Colutorios sin alcohol: el alcohol no es el principio activo, es el disolvente

El paciente percibe el alcohol de los colutorios como el elemento que desinfecta, por el escozor que produce. Es una percepción errónea que orienta las compras en la dirección equivocada.

El alcohol en estas formulaciones cumple función de disolvente: mantiene en solución los principios activos, en particular los aceites esenciales, que no se disuelven en agua.

Cumple también función conservante y contribuye a la estabilidad del producto. Lo que no hace, a las concentraciones presentes en los colutorios, es actuar como antiséptico principal.

La sensación de escozor es por tanto un efecto secundario confundido con eficacia, y los pacientes tienden a interpretar una formulación sin alcohol como más débil cuando no lo es.

El efecto más relevante del alcohol es la deshidratación de la mucosa. Un uso repetido reduce la lubricación y aumenta la sensación de sequedad, con un efecto que se acumula con el tiempo.

Esto lo contraindica precisamente en los pacientes que usarían el colutorio con más gusto: los xerostómicos, donde el producto empeora la condición que debería compensar.

Las demás contraindicaciones son claras.
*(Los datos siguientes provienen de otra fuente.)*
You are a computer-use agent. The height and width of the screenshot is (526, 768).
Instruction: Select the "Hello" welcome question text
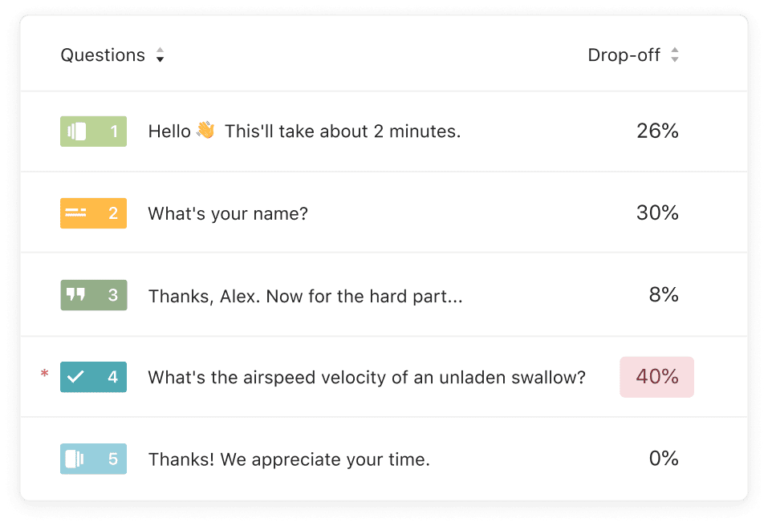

Los pacientes en tratamiento por dependencia del alcohol deben evitarlo, y algunas formulaciones contienen porcentajes elevados que hacen la recomendación nada teórica.

En niños se desaconseja por el riesgo de ingesta accidental, y los productos pediátricos son por ello todos sin alcohol.

Los pacientes con mucositis, úlceras, liquen o mucosas frágiles refieren dolor intenso, y en esas condiciones el alcohol puede retrasar la reepitelización.

Las formulaciones sin alcohol usan otros disolventes, típicamente propilenglicol o poloxámeros, y mantienen la misma concentración de principio activo. La eficacia documentada es comparable.

La comparación debe hacerse sobre la concentración de los principios activos declarados, no sobre la presencia o ausencia de alcohol. Dos productos de la misma marca con igual concentración de aceites esenciales tienen eficacia similar.

La cuestión del riesgo oncológico asociado al alcohol en los colutorios se ha planteado en la literatura sin alcanzar una conclusión compartida. No hace falta resolverla, sin embargo, para preferir una formulación sin alcohol, dado que los beneficios son equivalentes.

En síntesis: el alcohol es disolvente y no principio activo, el escozor no mide la eficacia, la sequedad inducida lo contraindica justamente en los pacientes xerostómicos, y a igual principio activo la eficacia es comparable.